### 本文抜粋:
食事だ。食事がすべてなのだ
「週刊少年ジャンプ」でいま看板マンガの1つになっているのが『僕のヒーローアカデミア』である。
主人公は、これまでのヒーローものの概念を覆し、物語の最初でいきなり最強の能力を手に入れる。ところが、それを使いこなす体ができていない。得た能力が使えない。それを体力の向上に応じて、5パーセント、10パーセントと能力が解放されていく、という斬新なシステムを採用している。
わたしはクローン病を治す物語の最初で、いきなり甲田式健康法という最強の能力を手に入れた。しかしそれを使いこなすだけの心と体ができていなかった。
のちに知った松本医学にしてもそうである。現代医学すべてを凌駕する最強の治療法だ。
しかし。
やってみてわかった。わたしはいきなり最強パワーを手に入れたが、体がまったくできていなかった。
これらを使いこなすには、まず体をつくらなければいけなかったのだ。

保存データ
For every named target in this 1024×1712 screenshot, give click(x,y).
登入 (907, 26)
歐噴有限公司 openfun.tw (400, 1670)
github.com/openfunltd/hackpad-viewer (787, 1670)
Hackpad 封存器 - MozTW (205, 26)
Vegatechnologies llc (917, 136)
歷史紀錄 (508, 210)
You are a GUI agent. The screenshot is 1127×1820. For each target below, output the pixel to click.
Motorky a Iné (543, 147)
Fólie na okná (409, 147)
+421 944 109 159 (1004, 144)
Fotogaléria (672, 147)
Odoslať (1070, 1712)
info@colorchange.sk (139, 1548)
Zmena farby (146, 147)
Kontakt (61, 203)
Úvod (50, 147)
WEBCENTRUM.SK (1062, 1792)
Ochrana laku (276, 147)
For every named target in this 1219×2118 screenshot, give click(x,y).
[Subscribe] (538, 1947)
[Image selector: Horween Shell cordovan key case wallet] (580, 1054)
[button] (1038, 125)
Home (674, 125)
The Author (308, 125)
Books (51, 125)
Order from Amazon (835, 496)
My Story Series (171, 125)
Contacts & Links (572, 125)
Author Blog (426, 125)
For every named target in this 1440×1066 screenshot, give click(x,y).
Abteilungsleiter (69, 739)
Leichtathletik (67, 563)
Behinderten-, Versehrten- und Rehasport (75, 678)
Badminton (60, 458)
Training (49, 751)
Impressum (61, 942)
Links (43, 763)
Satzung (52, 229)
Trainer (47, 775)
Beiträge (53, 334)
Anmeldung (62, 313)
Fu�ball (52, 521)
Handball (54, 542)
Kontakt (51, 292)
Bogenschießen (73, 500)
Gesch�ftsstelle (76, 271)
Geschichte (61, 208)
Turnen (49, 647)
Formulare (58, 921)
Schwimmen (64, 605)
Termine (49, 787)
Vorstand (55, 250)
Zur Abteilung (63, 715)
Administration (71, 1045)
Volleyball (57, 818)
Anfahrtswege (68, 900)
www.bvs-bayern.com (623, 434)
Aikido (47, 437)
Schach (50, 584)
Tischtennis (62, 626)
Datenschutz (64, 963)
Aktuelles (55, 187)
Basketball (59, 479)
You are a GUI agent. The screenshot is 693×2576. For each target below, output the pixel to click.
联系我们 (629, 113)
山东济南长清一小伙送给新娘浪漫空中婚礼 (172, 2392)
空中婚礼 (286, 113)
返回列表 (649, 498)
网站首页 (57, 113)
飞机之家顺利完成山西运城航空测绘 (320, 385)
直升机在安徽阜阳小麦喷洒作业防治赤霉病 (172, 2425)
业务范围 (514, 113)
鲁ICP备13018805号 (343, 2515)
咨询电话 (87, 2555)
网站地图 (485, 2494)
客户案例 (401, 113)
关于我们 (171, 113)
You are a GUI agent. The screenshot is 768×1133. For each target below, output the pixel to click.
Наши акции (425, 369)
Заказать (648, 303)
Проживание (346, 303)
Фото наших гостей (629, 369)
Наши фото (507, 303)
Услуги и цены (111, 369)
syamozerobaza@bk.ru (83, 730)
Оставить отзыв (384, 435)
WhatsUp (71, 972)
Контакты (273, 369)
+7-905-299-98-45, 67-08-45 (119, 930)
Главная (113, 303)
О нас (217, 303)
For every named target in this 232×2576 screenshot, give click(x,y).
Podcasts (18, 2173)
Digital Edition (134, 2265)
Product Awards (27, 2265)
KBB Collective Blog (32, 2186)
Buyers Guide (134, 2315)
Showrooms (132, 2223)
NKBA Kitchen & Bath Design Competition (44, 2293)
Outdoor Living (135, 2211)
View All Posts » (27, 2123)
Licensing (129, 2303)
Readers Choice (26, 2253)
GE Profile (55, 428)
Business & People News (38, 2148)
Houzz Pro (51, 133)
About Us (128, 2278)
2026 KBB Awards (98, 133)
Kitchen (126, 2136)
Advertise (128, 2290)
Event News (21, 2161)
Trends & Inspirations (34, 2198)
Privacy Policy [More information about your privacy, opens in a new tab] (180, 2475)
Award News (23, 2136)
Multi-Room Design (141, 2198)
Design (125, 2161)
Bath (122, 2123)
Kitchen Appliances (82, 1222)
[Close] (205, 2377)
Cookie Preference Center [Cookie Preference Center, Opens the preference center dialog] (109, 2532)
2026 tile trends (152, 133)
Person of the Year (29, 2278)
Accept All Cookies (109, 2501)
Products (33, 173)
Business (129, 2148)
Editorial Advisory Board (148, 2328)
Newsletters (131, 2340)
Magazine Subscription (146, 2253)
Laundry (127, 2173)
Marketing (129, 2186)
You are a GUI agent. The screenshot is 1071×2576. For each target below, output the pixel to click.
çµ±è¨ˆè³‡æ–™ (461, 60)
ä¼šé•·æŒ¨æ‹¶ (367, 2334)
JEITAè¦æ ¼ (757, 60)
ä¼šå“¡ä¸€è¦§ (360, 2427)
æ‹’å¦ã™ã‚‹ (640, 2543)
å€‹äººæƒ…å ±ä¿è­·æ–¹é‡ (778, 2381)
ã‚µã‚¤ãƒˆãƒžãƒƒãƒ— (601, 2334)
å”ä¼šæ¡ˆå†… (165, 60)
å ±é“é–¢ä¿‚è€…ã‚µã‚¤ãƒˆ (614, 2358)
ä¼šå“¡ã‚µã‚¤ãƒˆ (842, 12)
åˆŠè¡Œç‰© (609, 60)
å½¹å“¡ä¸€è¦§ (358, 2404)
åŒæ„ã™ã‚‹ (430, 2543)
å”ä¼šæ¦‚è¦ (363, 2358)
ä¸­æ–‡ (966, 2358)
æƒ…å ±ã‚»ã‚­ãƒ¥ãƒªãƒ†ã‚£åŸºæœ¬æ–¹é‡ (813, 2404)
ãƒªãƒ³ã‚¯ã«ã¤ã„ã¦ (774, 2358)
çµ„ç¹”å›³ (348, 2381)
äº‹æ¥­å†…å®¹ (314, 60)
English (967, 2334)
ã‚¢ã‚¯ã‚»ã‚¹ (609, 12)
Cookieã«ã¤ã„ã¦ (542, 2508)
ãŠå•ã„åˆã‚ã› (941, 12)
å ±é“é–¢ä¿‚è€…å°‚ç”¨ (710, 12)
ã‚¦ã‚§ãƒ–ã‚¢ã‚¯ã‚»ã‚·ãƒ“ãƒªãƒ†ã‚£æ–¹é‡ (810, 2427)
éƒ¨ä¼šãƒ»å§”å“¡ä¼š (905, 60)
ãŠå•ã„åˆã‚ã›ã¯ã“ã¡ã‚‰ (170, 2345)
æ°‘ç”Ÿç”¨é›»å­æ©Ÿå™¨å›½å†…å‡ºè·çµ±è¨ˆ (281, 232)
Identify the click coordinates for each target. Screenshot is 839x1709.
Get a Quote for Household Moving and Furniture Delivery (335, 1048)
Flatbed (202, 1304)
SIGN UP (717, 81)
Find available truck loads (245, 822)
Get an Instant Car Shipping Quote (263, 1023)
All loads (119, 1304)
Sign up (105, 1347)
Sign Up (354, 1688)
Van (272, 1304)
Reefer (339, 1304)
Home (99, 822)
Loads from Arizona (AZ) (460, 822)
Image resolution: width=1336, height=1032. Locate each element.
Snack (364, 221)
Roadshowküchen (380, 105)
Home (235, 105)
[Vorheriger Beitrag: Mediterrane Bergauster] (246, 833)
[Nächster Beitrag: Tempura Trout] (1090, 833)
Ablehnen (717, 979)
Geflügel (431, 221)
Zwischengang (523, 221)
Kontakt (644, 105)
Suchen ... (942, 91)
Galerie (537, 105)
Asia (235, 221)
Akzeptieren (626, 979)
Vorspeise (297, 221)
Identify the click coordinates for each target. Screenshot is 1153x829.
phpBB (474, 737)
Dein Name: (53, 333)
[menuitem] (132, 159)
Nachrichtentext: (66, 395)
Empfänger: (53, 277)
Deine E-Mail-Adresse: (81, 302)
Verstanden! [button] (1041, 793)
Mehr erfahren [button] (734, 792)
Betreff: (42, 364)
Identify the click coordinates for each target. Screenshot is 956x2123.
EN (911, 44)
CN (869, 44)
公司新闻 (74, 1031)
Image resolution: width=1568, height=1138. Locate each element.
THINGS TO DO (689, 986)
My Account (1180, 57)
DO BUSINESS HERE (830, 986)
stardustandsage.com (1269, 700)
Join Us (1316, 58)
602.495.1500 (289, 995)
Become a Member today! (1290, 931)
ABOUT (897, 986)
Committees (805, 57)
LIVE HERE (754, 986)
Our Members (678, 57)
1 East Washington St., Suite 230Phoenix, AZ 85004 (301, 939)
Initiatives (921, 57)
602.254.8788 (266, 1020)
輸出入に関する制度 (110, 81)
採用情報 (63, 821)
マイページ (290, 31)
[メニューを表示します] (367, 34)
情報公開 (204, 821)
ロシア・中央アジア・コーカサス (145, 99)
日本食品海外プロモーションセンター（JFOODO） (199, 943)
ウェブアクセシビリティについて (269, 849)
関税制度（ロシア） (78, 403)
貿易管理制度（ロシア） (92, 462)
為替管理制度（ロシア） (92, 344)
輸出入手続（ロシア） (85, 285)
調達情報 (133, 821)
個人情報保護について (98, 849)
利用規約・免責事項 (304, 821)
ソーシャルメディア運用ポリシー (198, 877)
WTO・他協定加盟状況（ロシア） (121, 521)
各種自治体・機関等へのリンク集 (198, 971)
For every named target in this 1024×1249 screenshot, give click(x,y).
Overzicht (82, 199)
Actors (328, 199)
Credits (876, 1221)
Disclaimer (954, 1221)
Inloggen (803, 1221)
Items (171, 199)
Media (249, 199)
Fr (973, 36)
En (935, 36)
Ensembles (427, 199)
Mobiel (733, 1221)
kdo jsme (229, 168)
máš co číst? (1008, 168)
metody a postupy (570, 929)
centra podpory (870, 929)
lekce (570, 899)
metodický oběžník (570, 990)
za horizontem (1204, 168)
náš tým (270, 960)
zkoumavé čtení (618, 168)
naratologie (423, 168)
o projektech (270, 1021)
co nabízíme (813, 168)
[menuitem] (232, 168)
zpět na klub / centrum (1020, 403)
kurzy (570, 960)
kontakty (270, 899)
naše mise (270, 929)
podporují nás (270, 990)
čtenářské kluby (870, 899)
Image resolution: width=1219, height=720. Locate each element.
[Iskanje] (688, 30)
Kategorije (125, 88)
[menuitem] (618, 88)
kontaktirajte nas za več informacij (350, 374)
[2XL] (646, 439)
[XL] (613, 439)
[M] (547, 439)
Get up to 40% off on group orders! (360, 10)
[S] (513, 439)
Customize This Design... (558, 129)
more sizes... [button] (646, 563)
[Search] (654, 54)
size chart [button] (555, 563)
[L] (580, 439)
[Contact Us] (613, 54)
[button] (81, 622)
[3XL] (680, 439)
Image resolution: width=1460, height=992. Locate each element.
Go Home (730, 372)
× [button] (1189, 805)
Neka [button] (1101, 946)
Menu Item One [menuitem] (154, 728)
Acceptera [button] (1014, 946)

### 取り組む課題:
• a. 本文抜粋によると、「週刊少年ジャンプ」で看板マンガの1つになっている作品は何か。
• b. 本文抜粋で「最強」という語が修飾している名詞を、重複を除いてすべて挙げよ。
• c. 本文抜粋のうち、「食事だ。食事がすべてなのだ」で始まり「これらを使いこなすには、まず体をつくらなければいけなかったのだ。」までの部分をそのまま書き出せ。

### 課題の解答:
• a. 『僕のヒーローアカデミア』

• b. 能力、治療法、パワー

• c.
食事だ。食事がすべてなのだ
「週刊少年ジャンプ」でいま看板マンガの1つになっているのが『僕のヒーローアカデミア』である。
主人公は、これまでのヒーローものの概念を覆し、物語の最初でいきなり最強の能力を手に入れる。ところが、それを使いこなす体ができていない。得た能力が使えない。それを体力の向上に応じて、5パーセント、10パーセントと能力が解放されていく、という斬新なシステムを採用している。
わたしはクローン病を治す物語の最初で、いきなり甲田式健康法という最強の能力を手に入れた。しかしそれを使いこなすだけの心と体ができていなかった。
のちに知った松本医学にしてもそうである。現代医学すべてを凌駕する最強の治療法だ。
しかし。
やってみてわかった。わたしはいきなり最強パワーを手に入れたが、体がまったくできていなかった。
これらを使いこなすには、まず体をつくらなければいけなかったのだ。